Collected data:
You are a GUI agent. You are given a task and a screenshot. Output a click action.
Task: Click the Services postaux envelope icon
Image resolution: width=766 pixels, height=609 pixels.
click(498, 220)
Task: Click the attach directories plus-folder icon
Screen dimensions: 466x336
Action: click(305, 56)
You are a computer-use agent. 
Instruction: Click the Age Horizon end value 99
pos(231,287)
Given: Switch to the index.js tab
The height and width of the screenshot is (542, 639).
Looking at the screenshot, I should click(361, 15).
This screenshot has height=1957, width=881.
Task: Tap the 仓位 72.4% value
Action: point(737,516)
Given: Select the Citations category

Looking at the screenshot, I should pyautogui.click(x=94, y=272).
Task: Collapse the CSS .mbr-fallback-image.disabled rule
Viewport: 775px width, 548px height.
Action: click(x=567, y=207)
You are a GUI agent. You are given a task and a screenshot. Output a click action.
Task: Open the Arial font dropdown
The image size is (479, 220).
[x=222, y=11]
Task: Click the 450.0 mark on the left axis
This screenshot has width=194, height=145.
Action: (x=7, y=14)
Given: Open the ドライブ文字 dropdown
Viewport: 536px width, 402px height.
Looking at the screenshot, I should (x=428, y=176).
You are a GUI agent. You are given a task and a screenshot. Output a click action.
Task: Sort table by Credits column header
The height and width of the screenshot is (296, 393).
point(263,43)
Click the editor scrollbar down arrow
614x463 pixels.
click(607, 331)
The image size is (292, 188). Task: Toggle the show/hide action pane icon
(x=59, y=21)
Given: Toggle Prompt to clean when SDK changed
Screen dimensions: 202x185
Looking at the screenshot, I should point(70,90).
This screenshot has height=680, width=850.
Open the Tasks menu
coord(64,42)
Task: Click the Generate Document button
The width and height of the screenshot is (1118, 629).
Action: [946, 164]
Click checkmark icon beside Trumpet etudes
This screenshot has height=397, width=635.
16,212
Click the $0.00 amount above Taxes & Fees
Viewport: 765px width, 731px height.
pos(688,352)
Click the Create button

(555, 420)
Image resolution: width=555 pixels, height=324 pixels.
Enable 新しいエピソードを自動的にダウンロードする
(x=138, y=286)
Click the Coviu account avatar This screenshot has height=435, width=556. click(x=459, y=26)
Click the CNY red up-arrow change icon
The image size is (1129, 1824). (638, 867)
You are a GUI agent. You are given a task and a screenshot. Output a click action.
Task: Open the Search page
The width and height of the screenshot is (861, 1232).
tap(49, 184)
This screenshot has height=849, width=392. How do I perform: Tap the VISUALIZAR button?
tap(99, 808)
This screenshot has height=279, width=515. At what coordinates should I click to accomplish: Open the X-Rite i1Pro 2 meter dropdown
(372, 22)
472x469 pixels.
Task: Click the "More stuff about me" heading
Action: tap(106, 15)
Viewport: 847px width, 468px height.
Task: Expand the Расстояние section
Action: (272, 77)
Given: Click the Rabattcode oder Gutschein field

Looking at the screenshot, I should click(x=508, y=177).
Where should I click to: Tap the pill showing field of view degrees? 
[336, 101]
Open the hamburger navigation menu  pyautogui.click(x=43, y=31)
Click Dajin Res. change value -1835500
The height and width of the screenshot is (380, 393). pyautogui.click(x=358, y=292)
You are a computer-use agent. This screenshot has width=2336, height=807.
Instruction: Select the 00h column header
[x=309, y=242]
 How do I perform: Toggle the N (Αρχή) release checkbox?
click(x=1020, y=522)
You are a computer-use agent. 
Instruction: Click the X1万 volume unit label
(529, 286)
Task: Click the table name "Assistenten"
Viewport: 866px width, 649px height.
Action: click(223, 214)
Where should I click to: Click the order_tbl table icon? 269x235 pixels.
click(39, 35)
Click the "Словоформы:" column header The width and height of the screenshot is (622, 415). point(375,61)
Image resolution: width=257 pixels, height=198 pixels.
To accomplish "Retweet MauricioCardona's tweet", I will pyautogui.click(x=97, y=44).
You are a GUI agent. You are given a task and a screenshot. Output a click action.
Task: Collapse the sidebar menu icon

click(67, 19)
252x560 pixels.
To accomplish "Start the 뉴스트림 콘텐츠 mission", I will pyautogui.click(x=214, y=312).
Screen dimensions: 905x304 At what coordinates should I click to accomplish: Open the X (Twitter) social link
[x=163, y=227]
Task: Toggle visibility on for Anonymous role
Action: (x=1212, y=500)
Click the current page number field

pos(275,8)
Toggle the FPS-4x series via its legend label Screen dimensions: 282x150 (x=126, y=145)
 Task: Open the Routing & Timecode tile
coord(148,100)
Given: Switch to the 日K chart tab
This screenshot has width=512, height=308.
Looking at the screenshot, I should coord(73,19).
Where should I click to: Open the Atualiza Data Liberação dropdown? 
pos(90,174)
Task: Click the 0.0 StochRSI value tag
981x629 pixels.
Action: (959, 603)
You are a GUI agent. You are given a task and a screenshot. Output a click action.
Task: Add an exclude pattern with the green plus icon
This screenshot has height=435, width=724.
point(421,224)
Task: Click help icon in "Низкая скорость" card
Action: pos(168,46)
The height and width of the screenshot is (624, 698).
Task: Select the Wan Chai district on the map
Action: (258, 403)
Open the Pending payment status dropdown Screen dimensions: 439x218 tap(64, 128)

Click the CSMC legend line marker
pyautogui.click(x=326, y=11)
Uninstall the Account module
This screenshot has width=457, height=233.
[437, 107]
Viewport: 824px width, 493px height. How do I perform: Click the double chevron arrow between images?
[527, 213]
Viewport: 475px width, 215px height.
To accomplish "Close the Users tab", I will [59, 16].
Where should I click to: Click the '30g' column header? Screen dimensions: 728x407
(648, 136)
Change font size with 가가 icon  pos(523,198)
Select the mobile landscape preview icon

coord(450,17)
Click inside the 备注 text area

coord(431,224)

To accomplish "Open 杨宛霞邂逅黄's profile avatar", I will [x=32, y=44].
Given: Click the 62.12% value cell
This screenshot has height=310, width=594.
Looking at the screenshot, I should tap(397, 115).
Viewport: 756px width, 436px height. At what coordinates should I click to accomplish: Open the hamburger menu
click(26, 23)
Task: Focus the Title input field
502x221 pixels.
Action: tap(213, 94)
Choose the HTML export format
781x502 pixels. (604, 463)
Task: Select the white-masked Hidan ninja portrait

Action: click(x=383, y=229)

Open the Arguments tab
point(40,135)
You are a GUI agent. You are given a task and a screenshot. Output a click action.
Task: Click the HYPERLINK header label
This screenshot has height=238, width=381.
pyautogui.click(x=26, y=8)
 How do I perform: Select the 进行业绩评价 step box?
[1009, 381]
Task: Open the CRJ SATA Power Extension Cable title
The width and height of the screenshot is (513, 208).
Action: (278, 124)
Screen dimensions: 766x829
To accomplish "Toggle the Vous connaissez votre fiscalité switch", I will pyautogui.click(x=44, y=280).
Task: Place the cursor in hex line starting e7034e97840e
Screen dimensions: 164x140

-- Activity --
What is the number of lines in the data that hold the word "will"? Reply with that number and nothing else.

-- Task solution --
5